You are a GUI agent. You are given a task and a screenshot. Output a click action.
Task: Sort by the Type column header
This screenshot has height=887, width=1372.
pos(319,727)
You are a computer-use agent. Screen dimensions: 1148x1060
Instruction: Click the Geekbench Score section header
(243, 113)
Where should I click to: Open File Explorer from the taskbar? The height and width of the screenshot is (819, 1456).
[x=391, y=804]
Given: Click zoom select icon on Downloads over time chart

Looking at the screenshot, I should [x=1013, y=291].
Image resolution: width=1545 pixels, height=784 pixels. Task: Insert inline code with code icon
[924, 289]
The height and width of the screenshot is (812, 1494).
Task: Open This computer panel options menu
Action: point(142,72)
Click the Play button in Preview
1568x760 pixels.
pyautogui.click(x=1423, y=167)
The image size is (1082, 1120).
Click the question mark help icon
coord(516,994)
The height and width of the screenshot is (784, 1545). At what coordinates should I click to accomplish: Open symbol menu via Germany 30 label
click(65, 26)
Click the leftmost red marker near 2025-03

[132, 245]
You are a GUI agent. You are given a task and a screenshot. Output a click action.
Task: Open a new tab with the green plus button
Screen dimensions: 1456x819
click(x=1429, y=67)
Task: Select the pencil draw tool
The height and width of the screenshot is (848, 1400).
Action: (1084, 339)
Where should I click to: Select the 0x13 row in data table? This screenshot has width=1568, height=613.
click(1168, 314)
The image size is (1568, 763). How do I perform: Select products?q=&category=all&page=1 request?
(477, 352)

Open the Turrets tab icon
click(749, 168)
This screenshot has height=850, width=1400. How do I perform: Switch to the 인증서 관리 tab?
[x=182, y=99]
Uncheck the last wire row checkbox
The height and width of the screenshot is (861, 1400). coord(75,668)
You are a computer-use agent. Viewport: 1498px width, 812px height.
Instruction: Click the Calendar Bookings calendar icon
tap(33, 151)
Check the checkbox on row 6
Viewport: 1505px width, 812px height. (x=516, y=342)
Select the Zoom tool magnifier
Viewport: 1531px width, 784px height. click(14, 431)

-.-.-

*PROBLEM TO SOLVE:*
The line above containing "Instruction: Click the Geekbench", the line containing "Click the Play button in Preview", and every line between them are to be transcribed exactly; no other line is wanted.

*WRITTEN SOLUTION:*
Instruction: Click the Geekbench Score section header
(243, 113)
Where should I click to: Open File Explorer from the taskbar? The height and width of the screenshot is (819, 1456).
[x=391, y=804]
Given: Click zoom select icon on Downloads over time chart

Looking at the screenshot, I should [x=1013, y=291].
Image resolution: width=1545 pixels, height=784 pixels. Task: Insert inline code with code icon
[924, 289]
The height and width of the screenshot is (812, 1494).
Task: Open This computer panel options menu
Action: point(142,72)
Click the Play button in Preview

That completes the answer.